• Actions to take:
1. In the Tinghir travel passage, rewrite the section from "Friday 20 June" up to and including "this at night.", changing "narrow paths" to "narrow alleys".
2. In the second paragraph of the Tinghir travel passage, which adjectives describe the paths, the walls and the night?
3. In the Tinghir travel passage, what time of day was it when the narrator stood in the square?

• Excerpted passage:
=-=-=

Friday 20 June 2008

Don't dance with bearded men

Approaching Tinghir


A few days later I was in Tinghir, watching the bus disappear into a greying desert. It was late afternoon and I stood, scratching my head, in a small dusty square. It was then that a small boy approached. ‘You want to come to my brother’s wedding?’ I blanked him out but he was insistent, and then gradually, almost too late, I realised it was more than a scam.

I followed him into a maze of narrow paths and tall, baked-clay walls. The night was hot and black and I was walking into the past. Every so often, as though sensing my unease, the boy would turn. “You will like. You will like.” And I’d grin back, nodding my head, thinking Biblical thoughts, holding on to the story of the Good Samaritan. Occasionally John the Baptist would flash into my head, his eyes staring at me from a plate.

Imagine walking down this at night.

=-=-=

• Data excerpt:
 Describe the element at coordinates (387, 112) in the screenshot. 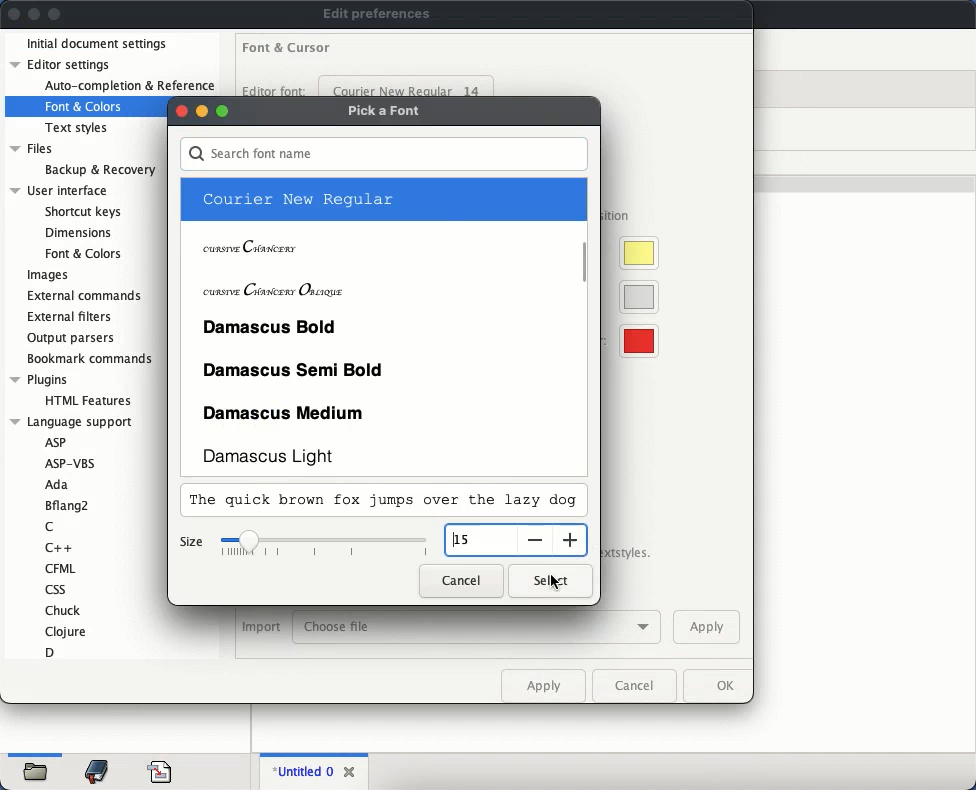

I see `pick a font` at that location.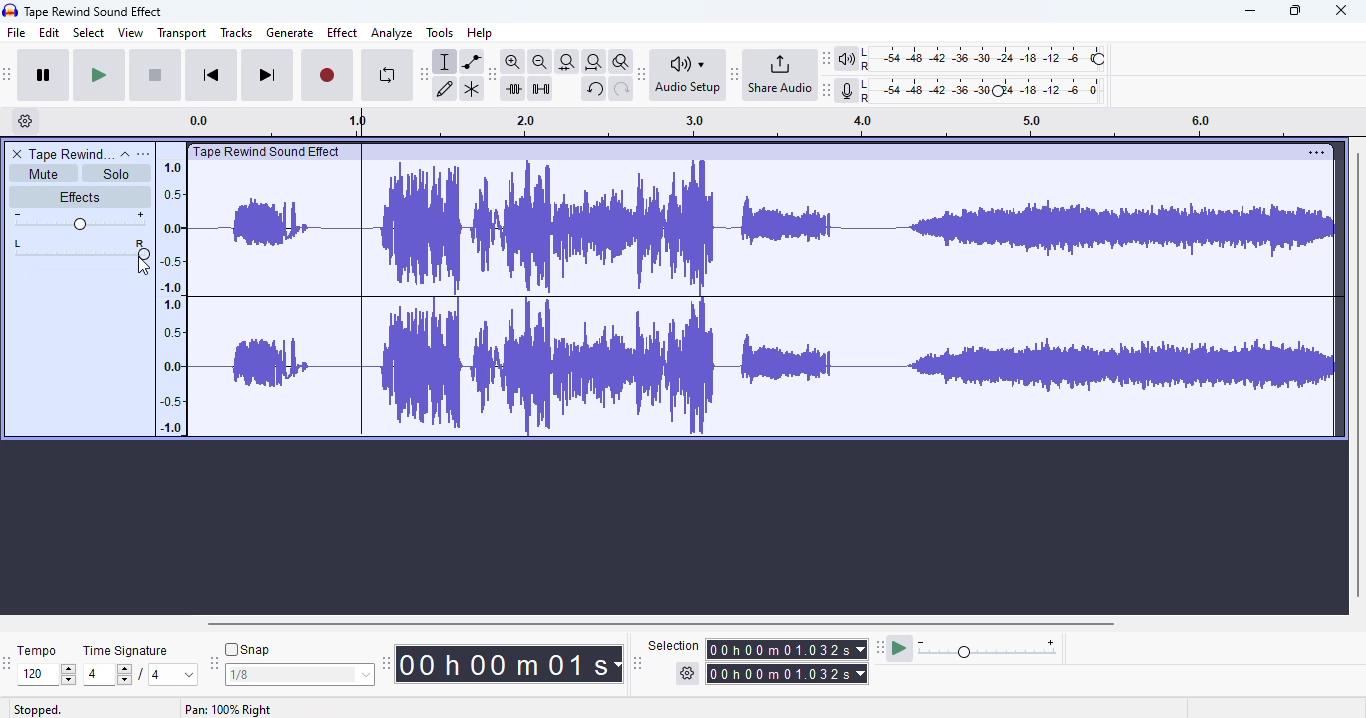  Describe the element at coordinates (1357, 374) in the screenshot. I see `vertical scroll bar` at that location.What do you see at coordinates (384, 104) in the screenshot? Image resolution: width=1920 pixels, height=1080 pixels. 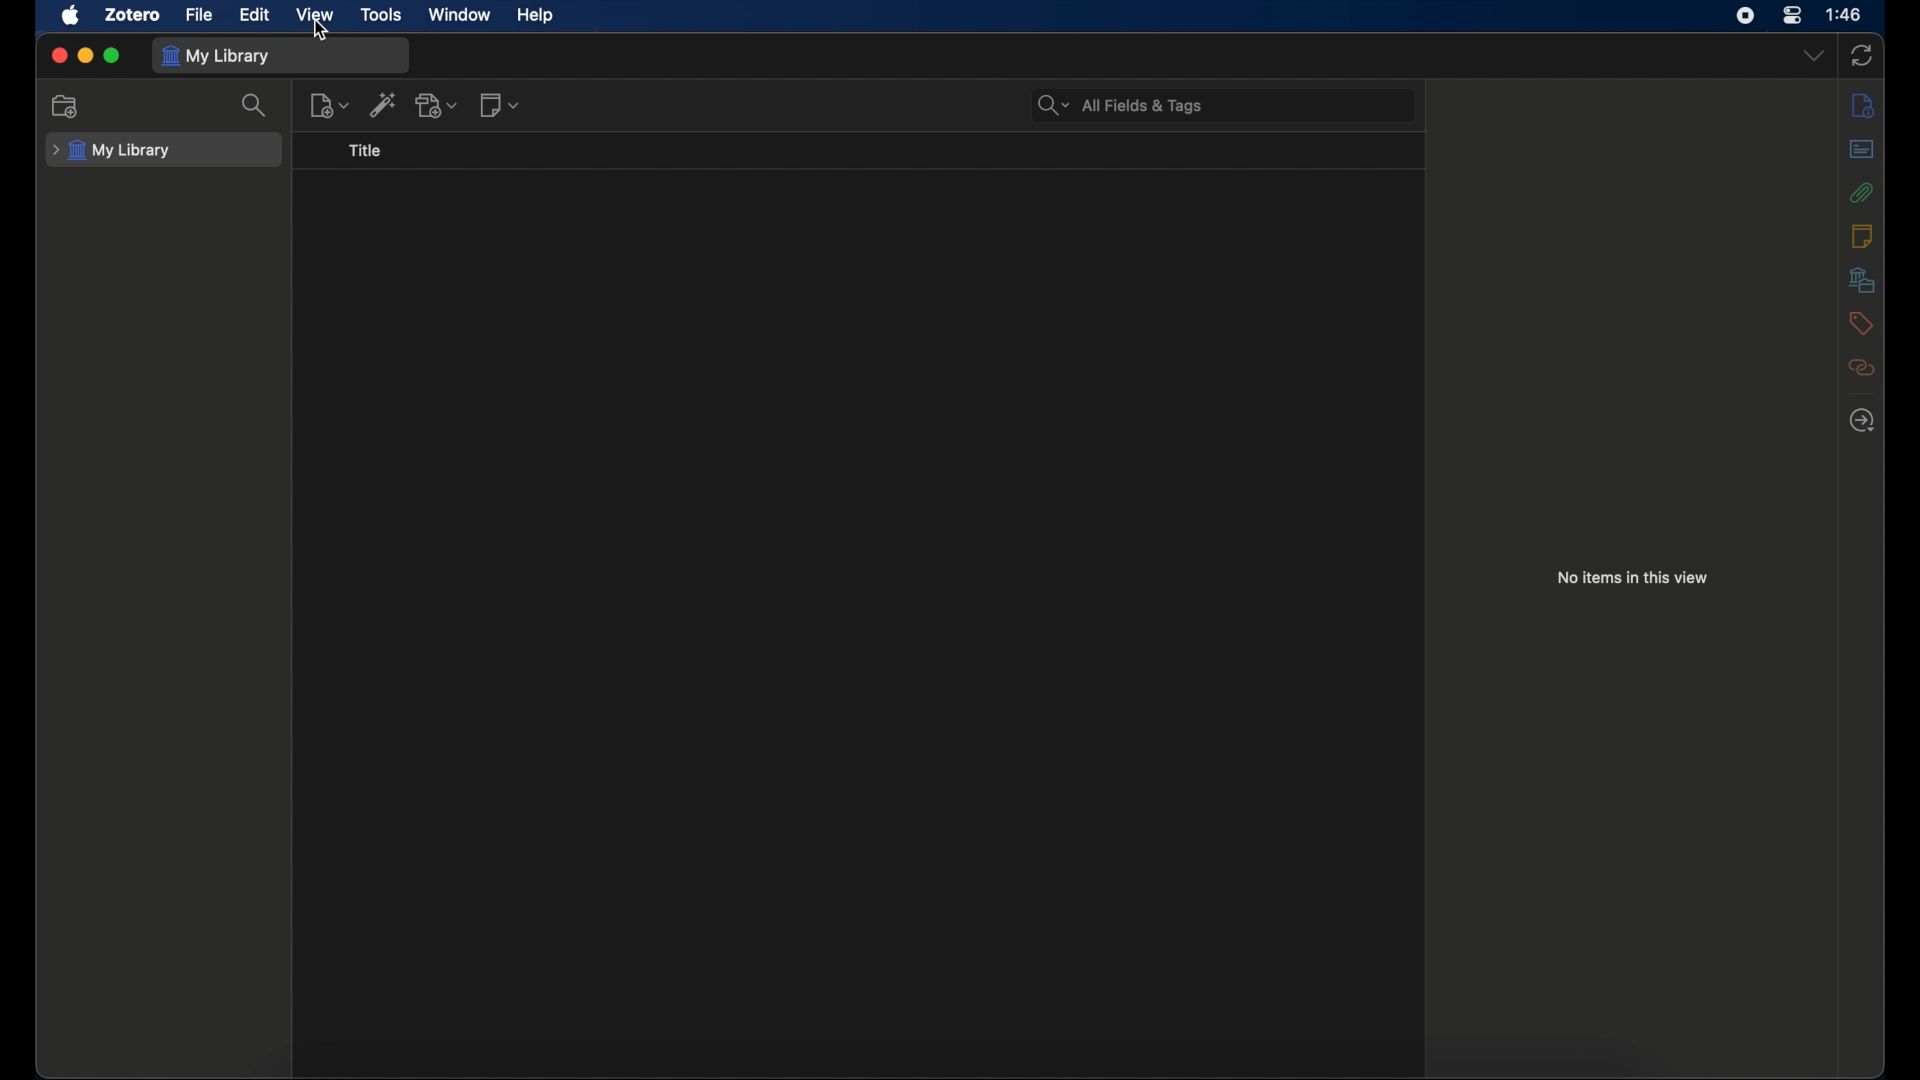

=-=-=

• Worked solutions:
1.
Friday 20 June 2008

Don't dance with bearded men

Approaching Tinghir


A few days later I was in Tinghir, watching the bus disappear into a greying desert. It was late afternoon and I stood, scratching my head, in a small dusty square. It was then that a small boy approached. ‘You want to come to my brother’s wedding?’ I blanked him out but he was insistent, and then gradually, almost too late, I realised it was more than a scam.

I followed him into a maze of narrow alleys and tall, baked-clay walls. The night was hot and black and I was walking into the past. Every so often, as though sensing my unease, the boy would turn. “You will like. You will like.” And I’d grin back, nodding my head, thinking Biblical thoughts, holding on to the story of the Good Samaritan. Occasionally John the Baptist would flash into my head, his eyes staring at me from a plate.

Imagine walking down this at night.

2. narrow, tall, baked-clay, hot, black

3. Late afternoon